Description: The Cambridge History of the American Civil War provides the most comprehensive analysis to date of the American Civil War. With contributions from over seventy-five leading historians of the Civil War, the three-volume reference work investigates the full range of human experiences and outcomes in this most transformative moment in American and global history. Volume 1 is organized around military affairs, assessing major battles and campaigns of the conflict. Volume 2 explores political and social affairs, conveying the experiences of millions of Americans who lived outside the major campaign zones in both the North and South. Volume 3 examines cultural and intellectual affairs, considering how the War's duration, scale, and intensity drove Americans to question how they understood themselves as people. The volumes conclude with an assessment of the legacies of the Civil War, demonstrating that its impact on American life shaped the country in the decades long after the end of the War.

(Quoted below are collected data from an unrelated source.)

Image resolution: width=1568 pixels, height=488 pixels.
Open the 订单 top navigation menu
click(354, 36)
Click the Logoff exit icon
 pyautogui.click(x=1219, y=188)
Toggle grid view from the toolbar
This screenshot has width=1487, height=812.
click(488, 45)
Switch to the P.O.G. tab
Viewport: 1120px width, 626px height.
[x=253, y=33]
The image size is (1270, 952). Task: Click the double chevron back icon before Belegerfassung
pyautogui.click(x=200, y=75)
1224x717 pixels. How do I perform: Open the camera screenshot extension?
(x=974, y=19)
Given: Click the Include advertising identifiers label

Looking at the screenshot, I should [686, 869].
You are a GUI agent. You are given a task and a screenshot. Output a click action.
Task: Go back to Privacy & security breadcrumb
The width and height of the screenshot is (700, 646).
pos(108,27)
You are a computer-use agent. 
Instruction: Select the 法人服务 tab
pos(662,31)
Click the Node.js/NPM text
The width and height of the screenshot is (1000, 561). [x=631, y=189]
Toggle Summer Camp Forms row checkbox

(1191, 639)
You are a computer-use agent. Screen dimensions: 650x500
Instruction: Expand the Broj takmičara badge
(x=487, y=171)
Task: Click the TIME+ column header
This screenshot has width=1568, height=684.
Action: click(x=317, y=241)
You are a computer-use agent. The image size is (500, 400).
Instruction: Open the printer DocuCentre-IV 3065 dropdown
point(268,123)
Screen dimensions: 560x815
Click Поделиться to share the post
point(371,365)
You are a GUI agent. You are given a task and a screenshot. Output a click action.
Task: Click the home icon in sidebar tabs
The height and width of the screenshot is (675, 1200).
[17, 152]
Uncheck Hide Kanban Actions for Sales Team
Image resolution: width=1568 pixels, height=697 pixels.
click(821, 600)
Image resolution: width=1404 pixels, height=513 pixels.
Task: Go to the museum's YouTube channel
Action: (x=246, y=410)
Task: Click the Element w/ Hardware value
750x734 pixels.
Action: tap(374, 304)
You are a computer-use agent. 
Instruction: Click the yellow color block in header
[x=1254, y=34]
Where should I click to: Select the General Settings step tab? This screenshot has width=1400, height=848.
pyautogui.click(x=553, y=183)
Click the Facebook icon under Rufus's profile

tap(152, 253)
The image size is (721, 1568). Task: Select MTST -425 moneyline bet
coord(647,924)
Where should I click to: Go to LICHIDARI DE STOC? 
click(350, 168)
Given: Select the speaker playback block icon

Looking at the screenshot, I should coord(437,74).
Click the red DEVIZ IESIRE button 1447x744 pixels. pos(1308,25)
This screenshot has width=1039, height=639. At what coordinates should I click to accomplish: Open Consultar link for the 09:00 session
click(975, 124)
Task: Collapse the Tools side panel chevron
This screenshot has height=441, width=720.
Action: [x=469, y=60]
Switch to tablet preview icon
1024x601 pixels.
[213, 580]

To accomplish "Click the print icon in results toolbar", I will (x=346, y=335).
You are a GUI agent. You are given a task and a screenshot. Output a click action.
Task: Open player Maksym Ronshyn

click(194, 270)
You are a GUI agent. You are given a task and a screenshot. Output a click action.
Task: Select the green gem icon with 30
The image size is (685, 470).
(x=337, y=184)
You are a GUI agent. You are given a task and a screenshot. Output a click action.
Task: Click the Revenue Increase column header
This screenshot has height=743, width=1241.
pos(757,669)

Brief description: Aaron Sheehan-Dean is the Fred C. Frey Professor of Southern Studies at Louisiana State University and the chairman of the History Department. He teaches courses on nineteenth-century US history, the Civil War and Reconstruction, and Southern History. He is the author of The Calculus of Violence: How Americans Fought the Civil War (2018), Why Confederates Fought: Family and Nation in Civil War Virginia (2007), Concise Historical Atlas of the US Civil War (2013), and is the editor of several books.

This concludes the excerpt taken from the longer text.